> _What the task requires_: Format the records below as a JSON list of strings with one string per line, beginning at the first line of the records and stopping after the line that contains "Action: (167, 321)". Leave out blank lines.

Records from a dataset
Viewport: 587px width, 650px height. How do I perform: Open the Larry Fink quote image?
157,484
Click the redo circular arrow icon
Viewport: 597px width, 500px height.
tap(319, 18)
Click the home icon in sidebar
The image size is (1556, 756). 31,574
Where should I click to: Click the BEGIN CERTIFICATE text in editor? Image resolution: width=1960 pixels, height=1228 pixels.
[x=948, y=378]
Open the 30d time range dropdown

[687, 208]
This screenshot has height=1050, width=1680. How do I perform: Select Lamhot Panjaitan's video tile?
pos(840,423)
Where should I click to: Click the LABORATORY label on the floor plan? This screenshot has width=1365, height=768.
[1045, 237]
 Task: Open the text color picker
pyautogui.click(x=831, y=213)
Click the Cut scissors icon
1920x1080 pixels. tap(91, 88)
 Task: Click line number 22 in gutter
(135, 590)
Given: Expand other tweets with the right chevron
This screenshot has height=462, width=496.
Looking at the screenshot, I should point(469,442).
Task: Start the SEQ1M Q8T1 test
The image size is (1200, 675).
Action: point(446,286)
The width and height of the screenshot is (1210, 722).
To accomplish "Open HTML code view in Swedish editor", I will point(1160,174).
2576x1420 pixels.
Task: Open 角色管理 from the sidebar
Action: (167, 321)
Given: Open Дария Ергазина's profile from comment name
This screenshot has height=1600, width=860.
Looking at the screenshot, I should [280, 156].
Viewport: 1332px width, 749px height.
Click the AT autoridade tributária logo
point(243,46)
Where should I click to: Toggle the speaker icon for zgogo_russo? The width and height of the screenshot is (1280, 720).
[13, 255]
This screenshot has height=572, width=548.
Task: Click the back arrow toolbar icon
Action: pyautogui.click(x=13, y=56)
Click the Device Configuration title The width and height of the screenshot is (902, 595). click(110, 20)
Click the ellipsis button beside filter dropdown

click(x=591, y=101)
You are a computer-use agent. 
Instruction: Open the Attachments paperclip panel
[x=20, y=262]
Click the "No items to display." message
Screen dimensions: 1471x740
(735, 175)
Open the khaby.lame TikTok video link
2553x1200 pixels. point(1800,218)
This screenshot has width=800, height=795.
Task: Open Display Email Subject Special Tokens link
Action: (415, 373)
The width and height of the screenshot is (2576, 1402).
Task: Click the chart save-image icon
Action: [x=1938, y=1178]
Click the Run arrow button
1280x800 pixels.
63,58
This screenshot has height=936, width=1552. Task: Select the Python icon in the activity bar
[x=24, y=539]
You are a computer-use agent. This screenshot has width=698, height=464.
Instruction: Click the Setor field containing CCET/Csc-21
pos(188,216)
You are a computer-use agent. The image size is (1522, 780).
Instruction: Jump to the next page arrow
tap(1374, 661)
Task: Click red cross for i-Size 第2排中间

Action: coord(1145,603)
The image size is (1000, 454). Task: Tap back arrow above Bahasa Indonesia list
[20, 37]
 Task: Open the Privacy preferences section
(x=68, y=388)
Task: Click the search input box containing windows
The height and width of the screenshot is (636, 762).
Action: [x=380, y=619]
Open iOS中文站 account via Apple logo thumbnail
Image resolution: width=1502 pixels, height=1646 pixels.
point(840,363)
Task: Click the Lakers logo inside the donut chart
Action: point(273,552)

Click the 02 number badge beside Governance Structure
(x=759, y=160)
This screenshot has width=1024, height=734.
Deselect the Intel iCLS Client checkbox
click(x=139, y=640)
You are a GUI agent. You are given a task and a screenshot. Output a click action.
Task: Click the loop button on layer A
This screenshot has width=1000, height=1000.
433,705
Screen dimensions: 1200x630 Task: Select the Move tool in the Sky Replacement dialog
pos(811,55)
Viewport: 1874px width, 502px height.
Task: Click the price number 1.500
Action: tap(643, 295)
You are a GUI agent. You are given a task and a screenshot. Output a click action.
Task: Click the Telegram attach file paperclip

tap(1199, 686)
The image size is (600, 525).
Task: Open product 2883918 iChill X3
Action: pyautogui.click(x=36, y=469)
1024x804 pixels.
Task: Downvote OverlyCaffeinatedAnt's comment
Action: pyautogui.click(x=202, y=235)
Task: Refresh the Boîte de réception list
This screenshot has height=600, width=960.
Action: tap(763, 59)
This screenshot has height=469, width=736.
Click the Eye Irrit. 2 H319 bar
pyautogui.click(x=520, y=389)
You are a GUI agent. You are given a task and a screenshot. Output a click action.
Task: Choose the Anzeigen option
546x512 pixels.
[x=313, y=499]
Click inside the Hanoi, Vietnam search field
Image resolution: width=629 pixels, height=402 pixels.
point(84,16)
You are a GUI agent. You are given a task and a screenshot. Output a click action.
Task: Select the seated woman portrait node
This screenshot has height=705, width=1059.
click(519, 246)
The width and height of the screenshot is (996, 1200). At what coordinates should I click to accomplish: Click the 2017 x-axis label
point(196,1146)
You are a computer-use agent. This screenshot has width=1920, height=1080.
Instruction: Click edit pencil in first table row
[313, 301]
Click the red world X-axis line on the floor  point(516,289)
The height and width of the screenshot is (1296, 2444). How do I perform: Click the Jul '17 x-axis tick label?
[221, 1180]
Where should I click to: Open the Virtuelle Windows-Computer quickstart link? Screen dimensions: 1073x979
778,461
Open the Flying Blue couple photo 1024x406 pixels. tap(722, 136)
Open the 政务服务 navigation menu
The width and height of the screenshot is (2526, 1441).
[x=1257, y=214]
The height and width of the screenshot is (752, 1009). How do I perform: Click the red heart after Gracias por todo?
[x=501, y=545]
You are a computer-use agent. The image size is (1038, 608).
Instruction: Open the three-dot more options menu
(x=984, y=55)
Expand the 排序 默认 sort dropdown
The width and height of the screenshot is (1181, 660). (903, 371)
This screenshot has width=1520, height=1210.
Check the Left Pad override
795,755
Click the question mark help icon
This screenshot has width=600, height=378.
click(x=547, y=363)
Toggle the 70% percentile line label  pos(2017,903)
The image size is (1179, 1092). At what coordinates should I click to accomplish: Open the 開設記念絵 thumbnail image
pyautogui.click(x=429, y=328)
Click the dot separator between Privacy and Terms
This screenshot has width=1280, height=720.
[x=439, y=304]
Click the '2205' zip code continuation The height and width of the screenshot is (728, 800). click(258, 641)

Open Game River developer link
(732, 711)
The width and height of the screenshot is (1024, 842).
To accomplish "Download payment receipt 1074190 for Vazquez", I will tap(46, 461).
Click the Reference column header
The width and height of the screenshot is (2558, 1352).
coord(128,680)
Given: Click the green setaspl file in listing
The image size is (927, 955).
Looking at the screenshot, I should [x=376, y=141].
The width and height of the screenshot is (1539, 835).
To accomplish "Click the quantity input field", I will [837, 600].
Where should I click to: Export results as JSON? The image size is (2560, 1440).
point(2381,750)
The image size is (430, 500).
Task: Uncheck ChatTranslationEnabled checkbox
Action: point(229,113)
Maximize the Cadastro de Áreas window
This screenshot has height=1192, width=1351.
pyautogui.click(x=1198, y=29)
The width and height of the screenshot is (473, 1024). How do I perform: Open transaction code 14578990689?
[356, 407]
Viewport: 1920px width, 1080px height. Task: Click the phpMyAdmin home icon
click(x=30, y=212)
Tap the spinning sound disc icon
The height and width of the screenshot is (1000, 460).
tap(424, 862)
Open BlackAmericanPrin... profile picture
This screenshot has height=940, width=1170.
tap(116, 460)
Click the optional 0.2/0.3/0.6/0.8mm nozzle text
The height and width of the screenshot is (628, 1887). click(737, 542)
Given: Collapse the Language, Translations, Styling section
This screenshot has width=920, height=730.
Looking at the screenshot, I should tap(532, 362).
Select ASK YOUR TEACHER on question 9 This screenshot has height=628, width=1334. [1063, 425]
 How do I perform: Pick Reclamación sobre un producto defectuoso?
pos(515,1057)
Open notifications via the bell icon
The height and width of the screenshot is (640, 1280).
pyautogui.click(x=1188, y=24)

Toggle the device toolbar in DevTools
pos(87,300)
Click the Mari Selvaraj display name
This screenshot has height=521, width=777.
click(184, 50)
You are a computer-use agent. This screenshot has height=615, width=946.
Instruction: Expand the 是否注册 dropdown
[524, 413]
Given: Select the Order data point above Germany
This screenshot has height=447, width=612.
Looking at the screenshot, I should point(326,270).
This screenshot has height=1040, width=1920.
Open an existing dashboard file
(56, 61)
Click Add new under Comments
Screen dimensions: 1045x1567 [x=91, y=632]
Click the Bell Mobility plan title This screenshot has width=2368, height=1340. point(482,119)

> _Output for this exercise_:
[
  "Viewport: 587px width, 650px height. How do I perform: Open the Larry Fink quote image?",
  "157,484",
  "Click the redo circular arrow icon",
  "Viewport: 597px width, 500px height.",
  "tap(319, 18)",
  "Click the home icon in sidebar",
  "The image size is (1556, 756). 31,574",
  "Where should I click to: Click the BEGIN CERTIFICATE text in editor? Image resolution: width=1960 pixels, height=1228 pixels.",
  "[x=948, y=378]",
  "Open the 30d time range dropdown",
  "[687, 208]",
  "This screenshot has height=1050, width=1680. How do I perform: Select Lamhot Panjaitan's video tile?",
  "pos(840,423)",
  "Where should I click to: Click the LABORATORY label on the floor plan? This screenshot has width=1365, height=768.",
  "[1045, 237]",
  " Task: Open the text color picker",
  "pyautogui.click(x=831, y=213)",
  "Click the Cut scissors icon",
  "1920x1080 pixels. tap(91, 88)",
  " Task: Click line number 22 in gutter",
  "(135, 590)",
  "Given: Expand other tweets with the right chevron",
  "This screenshot has height=462, width=496.",
  "Looking at the screenshot, I should point(469,442).",
  "Task: Start the SEQ1M Q8T1 test",
  "The image size is (1200, 675).",
  "Action: point(446,286)",
  "The width and height of the screenshot is (1210, 722).",
  "To accomplish \"Open HTML code view in Swedish editor\", I will point(1160,174).",
  "2576x1420 pixels.",
  "Task: Open 角色管理 from the sidebar",
  "Action: (167, 321)"
]